Cole is now 5 years old and halfway through his speech therapy treatment. His last progress report upgraded his condition to moderate Apraxia. He is speaking in 6-7 word sentences, and is in the normal range for expressive and receptive speech. Cole is still having problems with some of the trickier consonants/combos (l, ch, sh, r, v), as well as the rate and intonation of his speech (prosody). He goes to occupational therapy twice weekly at school for handwriting help, and I will be taking him twice weekly over the summer to help out with his anxiety issues that come along with Sensory Modulation Disorder (his second diagnosis).

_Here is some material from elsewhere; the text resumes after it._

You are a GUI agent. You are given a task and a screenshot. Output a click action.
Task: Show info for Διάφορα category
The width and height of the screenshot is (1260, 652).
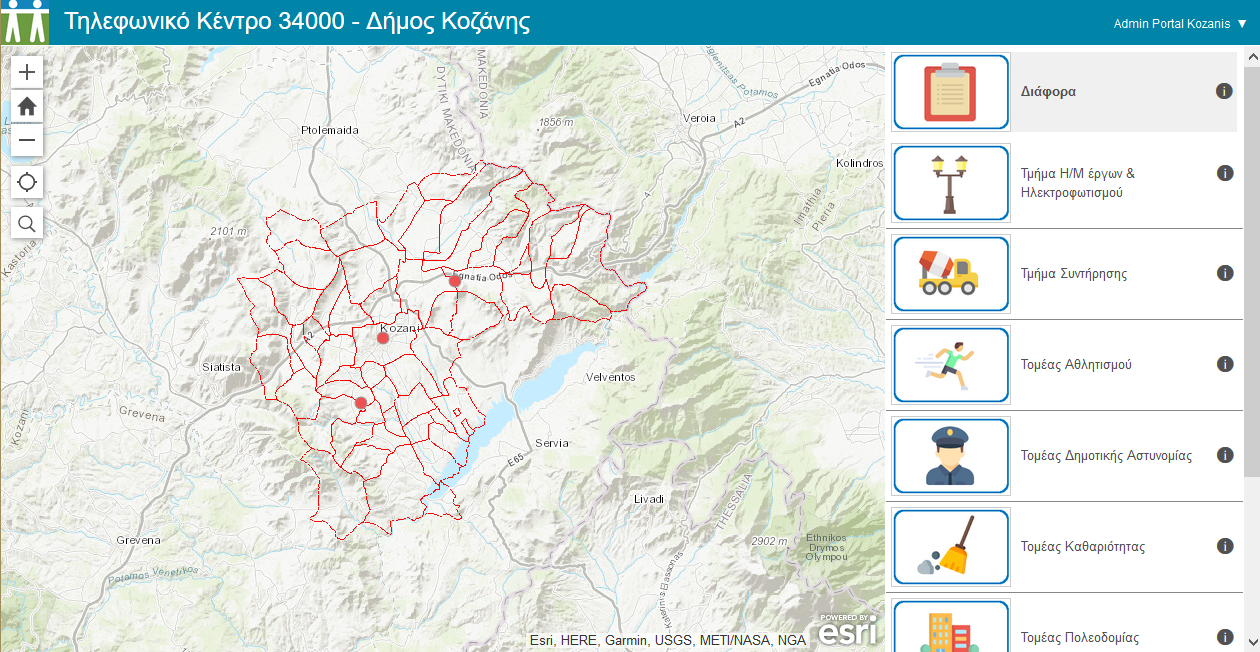(1223, 91)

This afternoon, Cole will have a Kindergarten readiness evaluation at a mainstream private school. I am nervous but I know that he will do great. He knows his colors, alphabet, and shapes. He can count to 10, then misses a few numbers on the way to 20. He can shakily write his name. And he can read. I mean 64-page Go Dog Go by P.D. Eastman read. Our Apraxia kids are so smart. A speech delay does not mean lack of intelligence. Kindergarten will still be challenging for him as he will need to work on writing skills and social skills with the mainstream kids in his class.
With Apraxia, it is a walk to the finish line. Sit in on your child’s speech therapy. Sneak in daily practice in the car and at home. Be the best advocate you can be. Never lose hope; many cases of Childhood Apraxia of Speech resolve by age 8.